Exercise description
Beginning with the line containing "Given: Select the red Bonk color group dot", give every line again exactly as it is, ending with the last line of the entries.

[Records contained in a dataset]
──────────

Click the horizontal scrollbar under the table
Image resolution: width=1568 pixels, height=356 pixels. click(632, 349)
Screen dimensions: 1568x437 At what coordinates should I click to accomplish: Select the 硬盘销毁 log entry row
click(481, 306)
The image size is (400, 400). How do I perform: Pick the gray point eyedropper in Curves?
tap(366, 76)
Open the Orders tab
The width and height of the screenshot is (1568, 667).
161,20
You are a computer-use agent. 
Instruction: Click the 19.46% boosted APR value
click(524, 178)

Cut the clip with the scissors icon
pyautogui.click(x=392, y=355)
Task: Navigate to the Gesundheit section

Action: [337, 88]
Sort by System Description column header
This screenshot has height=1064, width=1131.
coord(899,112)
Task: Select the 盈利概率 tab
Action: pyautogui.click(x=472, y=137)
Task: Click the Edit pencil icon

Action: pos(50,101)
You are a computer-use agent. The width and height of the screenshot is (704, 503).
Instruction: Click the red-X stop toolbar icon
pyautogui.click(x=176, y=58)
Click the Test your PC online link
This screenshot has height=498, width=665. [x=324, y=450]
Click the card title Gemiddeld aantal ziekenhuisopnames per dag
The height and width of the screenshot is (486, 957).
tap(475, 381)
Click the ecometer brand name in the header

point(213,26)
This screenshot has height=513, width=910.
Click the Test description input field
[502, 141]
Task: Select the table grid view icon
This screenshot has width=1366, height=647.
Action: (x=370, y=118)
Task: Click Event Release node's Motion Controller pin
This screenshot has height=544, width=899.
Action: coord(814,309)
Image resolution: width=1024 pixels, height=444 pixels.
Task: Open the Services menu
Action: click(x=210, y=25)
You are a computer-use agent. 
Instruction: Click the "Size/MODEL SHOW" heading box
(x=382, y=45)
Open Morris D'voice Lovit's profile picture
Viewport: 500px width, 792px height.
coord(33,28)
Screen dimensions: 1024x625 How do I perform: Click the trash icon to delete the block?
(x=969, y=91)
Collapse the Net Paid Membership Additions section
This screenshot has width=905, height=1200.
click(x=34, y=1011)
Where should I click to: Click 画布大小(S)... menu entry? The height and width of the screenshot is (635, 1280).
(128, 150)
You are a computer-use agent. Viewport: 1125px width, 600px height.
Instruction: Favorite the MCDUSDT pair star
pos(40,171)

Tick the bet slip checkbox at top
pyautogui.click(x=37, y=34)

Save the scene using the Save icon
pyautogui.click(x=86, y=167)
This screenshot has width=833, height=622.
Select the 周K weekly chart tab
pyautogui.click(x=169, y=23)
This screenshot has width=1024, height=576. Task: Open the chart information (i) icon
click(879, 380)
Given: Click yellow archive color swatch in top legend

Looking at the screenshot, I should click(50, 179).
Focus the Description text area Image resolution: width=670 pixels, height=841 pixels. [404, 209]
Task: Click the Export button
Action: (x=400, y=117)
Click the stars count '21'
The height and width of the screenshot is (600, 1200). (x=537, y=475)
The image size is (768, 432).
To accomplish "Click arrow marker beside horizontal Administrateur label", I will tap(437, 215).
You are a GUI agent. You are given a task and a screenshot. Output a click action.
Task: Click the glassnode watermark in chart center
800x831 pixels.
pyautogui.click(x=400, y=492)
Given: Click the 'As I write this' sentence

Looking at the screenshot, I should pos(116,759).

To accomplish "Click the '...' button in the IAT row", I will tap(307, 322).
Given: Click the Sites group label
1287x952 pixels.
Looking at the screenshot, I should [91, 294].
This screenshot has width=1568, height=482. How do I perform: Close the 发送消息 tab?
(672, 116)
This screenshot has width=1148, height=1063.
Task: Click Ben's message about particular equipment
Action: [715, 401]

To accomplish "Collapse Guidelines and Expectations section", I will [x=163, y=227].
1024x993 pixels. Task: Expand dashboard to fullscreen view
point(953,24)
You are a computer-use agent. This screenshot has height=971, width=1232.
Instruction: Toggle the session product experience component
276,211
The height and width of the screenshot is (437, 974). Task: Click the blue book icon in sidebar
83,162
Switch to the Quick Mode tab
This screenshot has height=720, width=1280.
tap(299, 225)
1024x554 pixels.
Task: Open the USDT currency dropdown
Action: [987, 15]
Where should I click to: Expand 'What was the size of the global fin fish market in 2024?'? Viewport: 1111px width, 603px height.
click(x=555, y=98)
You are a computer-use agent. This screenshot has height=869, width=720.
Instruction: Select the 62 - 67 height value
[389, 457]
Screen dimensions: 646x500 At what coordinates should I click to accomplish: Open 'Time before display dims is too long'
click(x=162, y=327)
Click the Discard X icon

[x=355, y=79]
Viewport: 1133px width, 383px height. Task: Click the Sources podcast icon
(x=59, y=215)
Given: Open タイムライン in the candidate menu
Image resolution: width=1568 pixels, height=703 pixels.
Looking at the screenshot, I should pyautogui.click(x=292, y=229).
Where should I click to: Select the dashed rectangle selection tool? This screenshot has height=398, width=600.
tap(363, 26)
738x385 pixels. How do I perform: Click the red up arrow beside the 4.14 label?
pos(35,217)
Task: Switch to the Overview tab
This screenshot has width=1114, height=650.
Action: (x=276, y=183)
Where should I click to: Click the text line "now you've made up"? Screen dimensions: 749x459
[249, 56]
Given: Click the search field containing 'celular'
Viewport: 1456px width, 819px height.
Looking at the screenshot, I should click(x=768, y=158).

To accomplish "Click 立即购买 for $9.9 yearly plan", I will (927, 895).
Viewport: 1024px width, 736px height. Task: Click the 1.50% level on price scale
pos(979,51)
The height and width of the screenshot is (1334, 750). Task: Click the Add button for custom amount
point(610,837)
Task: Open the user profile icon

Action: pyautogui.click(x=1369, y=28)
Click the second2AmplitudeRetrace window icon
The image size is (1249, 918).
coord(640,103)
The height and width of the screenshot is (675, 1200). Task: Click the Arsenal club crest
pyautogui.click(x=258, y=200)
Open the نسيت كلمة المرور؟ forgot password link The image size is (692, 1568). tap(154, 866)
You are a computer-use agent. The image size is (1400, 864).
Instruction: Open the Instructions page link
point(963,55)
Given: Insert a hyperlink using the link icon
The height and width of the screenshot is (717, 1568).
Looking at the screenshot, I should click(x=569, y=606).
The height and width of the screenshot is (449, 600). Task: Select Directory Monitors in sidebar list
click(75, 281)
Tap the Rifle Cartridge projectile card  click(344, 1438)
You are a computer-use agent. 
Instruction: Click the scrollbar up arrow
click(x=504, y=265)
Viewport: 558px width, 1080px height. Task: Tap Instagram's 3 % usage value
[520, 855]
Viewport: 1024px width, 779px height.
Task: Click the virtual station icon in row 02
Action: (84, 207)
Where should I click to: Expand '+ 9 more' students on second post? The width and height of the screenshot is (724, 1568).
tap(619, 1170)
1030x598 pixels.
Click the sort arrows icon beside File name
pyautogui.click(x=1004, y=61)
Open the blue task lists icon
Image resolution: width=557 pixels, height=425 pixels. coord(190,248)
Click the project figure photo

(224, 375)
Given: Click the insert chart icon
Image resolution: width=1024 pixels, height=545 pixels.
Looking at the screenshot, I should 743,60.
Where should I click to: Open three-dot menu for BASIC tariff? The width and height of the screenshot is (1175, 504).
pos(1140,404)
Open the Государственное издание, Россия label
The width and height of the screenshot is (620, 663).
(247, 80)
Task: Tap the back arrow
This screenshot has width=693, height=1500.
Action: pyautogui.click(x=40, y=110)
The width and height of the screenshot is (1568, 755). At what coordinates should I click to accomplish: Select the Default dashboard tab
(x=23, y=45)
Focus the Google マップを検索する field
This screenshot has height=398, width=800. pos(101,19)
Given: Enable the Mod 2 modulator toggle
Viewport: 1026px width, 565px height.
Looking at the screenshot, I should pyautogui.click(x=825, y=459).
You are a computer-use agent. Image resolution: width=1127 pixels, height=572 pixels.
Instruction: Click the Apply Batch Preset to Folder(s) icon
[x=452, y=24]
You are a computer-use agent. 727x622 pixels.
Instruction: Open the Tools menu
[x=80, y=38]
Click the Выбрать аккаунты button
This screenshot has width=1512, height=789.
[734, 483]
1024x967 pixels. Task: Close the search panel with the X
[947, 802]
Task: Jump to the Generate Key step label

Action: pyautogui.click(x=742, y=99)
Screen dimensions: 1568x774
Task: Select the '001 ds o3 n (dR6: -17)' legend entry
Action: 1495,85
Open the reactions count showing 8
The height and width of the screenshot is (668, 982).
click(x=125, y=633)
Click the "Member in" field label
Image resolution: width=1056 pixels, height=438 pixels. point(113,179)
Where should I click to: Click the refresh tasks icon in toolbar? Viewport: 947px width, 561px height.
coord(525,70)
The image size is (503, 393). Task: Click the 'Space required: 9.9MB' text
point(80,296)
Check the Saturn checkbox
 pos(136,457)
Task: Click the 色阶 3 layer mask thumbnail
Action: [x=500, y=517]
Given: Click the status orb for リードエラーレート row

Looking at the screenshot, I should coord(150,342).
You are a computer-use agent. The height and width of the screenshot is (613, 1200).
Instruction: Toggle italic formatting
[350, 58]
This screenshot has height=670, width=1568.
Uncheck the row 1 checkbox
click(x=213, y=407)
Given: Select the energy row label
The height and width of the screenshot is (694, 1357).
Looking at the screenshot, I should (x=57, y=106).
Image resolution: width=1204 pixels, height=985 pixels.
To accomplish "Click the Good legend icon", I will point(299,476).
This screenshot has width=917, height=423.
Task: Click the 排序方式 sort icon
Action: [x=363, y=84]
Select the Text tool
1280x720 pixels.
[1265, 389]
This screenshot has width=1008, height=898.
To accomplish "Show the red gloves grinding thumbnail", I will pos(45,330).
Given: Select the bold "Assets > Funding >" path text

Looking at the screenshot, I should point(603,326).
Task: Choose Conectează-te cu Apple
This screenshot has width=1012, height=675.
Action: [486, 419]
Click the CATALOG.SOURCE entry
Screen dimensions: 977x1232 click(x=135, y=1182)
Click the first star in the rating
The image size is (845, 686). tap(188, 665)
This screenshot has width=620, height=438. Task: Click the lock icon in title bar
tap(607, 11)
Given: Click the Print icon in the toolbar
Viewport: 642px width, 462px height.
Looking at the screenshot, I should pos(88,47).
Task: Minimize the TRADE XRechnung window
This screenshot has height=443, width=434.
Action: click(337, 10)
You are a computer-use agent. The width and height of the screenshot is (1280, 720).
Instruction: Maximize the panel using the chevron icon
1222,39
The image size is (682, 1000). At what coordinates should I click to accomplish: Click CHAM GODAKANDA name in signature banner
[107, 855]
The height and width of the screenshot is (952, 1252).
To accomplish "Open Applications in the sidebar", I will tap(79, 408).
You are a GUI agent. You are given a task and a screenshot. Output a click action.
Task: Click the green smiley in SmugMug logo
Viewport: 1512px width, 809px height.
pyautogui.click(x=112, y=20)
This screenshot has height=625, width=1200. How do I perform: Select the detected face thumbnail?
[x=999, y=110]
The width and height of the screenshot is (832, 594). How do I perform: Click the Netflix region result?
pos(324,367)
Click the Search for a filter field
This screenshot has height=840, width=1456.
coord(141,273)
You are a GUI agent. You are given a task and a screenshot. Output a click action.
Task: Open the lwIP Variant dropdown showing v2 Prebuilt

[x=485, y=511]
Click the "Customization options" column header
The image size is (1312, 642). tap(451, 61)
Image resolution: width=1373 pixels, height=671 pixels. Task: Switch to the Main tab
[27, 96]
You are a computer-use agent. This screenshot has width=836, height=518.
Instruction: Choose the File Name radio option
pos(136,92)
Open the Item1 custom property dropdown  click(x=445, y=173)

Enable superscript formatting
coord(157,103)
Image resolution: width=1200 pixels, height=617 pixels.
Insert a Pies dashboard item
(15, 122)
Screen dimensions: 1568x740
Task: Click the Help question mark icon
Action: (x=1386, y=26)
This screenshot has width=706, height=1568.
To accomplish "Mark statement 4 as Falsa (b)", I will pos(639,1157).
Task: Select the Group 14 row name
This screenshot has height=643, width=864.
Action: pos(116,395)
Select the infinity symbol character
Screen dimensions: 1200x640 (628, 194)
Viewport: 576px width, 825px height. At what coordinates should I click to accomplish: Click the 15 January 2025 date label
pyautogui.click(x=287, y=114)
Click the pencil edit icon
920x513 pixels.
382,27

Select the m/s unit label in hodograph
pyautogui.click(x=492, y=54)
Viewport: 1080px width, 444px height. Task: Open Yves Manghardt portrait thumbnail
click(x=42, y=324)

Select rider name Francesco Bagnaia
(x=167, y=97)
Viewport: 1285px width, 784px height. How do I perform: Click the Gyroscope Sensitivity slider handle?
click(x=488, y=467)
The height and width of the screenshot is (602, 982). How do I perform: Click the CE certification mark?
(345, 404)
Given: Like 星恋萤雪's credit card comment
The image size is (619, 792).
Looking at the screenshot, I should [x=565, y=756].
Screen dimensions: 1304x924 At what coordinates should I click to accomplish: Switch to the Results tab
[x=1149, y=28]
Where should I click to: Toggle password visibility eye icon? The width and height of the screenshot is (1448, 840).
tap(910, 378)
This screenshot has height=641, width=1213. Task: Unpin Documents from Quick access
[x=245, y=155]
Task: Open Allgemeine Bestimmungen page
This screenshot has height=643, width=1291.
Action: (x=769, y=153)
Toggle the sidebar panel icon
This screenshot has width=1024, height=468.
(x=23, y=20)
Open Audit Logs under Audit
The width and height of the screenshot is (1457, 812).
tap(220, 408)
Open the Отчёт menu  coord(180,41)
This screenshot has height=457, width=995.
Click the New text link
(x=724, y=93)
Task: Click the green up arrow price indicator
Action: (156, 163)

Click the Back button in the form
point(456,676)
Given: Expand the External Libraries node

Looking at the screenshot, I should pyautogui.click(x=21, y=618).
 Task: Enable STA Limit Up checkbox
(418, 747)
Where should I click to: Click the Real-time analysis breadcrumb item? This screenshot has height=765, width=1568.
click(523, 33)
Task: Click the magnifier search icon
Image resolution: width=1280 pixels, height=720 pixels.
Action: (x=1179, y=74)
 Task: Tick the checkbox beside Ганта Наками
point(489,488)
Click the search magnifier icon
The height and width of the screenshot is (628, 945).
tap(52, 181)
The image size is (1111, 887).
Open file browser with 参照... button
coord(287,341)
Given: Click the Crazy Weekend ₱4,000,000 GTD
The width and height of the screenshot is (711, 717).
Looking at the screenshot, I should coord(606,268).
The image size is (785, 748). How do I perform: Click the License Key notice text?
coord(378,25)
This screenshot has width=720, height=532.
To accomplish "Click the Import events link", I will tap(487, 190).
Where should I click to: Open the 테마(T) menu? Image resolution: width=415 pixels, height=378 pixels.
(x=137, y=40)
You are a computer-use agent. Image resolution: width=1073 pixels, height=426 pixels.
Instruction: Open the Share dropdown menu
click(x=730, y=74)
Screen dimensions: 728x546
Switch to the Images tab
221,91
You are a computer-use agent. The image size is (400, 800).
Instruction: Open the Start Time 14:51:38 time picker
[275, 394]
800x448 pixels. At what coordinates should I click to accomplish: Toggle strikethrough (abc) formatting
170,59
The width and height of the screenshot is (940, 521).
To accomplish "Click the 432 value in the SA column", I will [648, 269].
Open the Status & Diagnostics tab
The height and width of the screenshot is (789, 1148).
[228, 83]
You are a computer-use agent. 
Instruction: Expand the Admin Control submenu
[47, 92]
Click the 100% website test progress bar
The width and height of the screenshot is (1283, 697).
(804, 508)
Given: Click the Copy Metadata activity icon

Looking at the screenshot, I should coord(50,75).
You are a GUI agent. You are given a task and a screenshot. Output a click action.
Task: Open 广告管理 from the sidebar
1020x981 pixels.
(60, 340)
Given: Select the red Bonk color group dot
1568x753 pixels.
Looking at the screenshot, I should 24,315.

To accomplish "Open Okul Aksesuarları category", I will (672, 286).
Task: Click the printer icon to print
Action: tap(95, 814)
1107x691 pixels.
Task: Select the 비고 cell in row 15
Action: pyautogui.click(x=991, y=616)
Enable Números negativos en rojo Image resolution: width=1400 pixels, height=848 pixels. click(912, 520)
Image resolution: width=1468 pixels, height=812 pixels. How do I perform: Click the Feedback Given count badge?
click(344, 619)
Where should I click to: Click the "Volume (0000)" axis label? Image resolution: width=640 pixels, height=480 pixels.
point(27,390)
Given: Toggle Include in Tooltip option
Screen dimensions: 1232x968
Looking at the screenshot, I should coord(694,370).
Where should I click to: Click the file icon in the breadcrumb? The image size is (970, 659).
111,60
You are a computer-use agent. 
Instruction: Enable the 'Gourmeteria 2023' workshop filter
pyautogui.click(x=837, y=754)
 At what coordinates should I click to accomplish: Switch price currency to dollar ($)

──────────

Solution for this exercise
Given: Select the red Bonk color group dot
1568x753 pixels.
Looking at the screenshot, I should 24,315.

To accomplish "Open Okul Aksesuarları category", I will (672, 286).
Task: Click the printer icon to print
Action: tap(95, 814)
1107x691 pixels.
Task: Select the 비고 cell in row 15
Action: pyautogui.click(x=991, y=616)
Enable Números negativos en rojo Image resolution: width=1400 pixels, height=848 pixels. click(912, 520)
Image resolution: width=1468 pixels, height=812 pixels. How do I perform: Click the Feedback Given count badge?
click(344, 619)
Where should I click to: Click the "Volume (0000)" axis label? Image resolution: width=640 pixels, height=480 pixels.
point(27,390)
Given: Toggle Include in Tooltip option
Screen dimensions: 1232x968
Looking at the screenshot, I should coord(694,370).
Where should I click to: Click the file icon in the breadcrumb? The image size is (970, 659).
111,60
You are a computer-use agent. 
Instruction: Enable the 'Gourmeteria 2023' workshop filter
pyautogui.click(x=837, y=754)
 At what coordinates should I click to accomplish: Switch price currency to dollar ($)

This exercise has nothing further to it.